Railway station in Andhra Pradesh, India

Vizianagaram railway station (station code:VZM) is an Indian railway station located in the Indian state of Andhra Pradesh; it serves Vizianagaram city in Vizianagaram district. It is one of the important railway stations on Howrah–Chennai main line, serving as the point where links from Raipur and Jharsuguda via Titlagarh connect to the main line. It is administered under South Coast Railway zone.

== History ==

=== Main line ===
Between 1893 and 1896, 1288 km of the South Eastern Railway was opened for traffic. In 1898–99, Bengal Nagpur Railway was linked to the lines in southern India. It was during this period that Vizianagaram station came up.

=== Branch line ===
The 79 km Vizianagaram–Parvatipuram line was opened in 1908–09.

== Electrification ==
The Palasa–Tilaru, Srikakulam Road–Chiprupalle and Chirupalle–Alamanda sectors were electrified in 1998–99. The Srikakulam Road–Tilaru sector was electrified in 1999–2000.

== Classification ==

Vizianagaram Junction railway station is classified as an A–category station in the Waltair railway division.

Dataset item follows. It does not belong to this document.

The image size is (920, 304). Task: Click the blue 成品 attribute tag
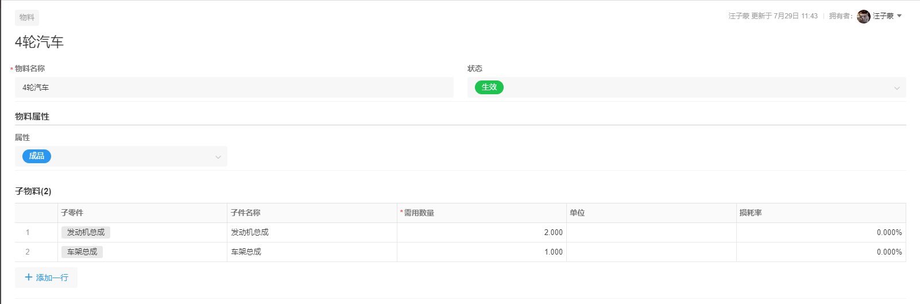37,156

== Railway reorganization ==
The Bengal Nagpur Railway was nationalized in 1944.Eastern Railway was formed on 14 April 1952 with the portion of East Indian Railway Company east of Mughalsarai and the Bengal Nagpur Railway. In 1955, South Eastern Railway was carved out of Eastern Railway. It comprised lines mostly operated by BNR earlier. Amongst the new zones started in April 2003 were East Coast Railway and South East Central Railway. Both these railways were carved out of South Eastern Railway. South Coast Railway was carved out of East Coast Railway and South Central Railway on 27 Feb 2019.